En fin, que Naomi Watts y King Kong se reparten todo el peso íntimo de esta gran historia: mucho más que en ninguna de las versiones anteriores. Aquí, los amoríos entre ella y el personaje que interpreta Adrien Brody (el guionista de la película que van a rodar en la Isla de la Calavera) son por completo eclipsados, igual que el actor, por la aparición del monazo, que tiene incluso más narizota que él.

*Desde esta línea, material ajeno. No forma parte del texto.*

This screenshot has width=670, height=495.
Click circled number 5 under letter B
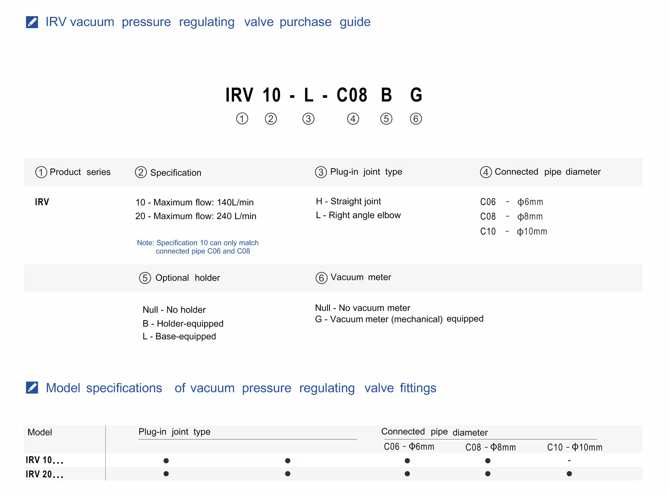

Consigue salirse algo de la sombra que proyecta King Kong, el personaje del director Carl Denham, más que nada por la expresividad del actor que lo encarna, Jack Black, que podría ser el contrapunto al método interpretativo del gran gorila: a la precisión sin un gesto de más se le contrapone la alharaca y la exageración del actor.
Brochazos trágicos
Y el último tramo de la historia, bien conocido ya por su potente grado de intimidad y por sus brochazos trágicos en la relación de «la pareja», consigue en las manos de Peter Jackson estar a la altura de sus circinstancias; es decir, a la altura del Empire State: sólo hubiera podido ser mejor otra escena cinematográfica, pero nunca fue: aquella cita truncada entre Cary Grant y Deborah Kerr en «Tú y yo».
Gran «King Kong», el mejor, el más profundo y sentido..., también el más largo. Sin duda podría haber sido más corto, tal vez hubiera podido recortar aquí o allá; menos viaje, o menos selva, o menos persecución, o menos acaramelamiento... Tal vez... Lo que es seguro es de que, tal y como está, tan grande y entero, lo verán y disfrutarán generaciones y generaciones por los siglos de los siglos. ¿Amén?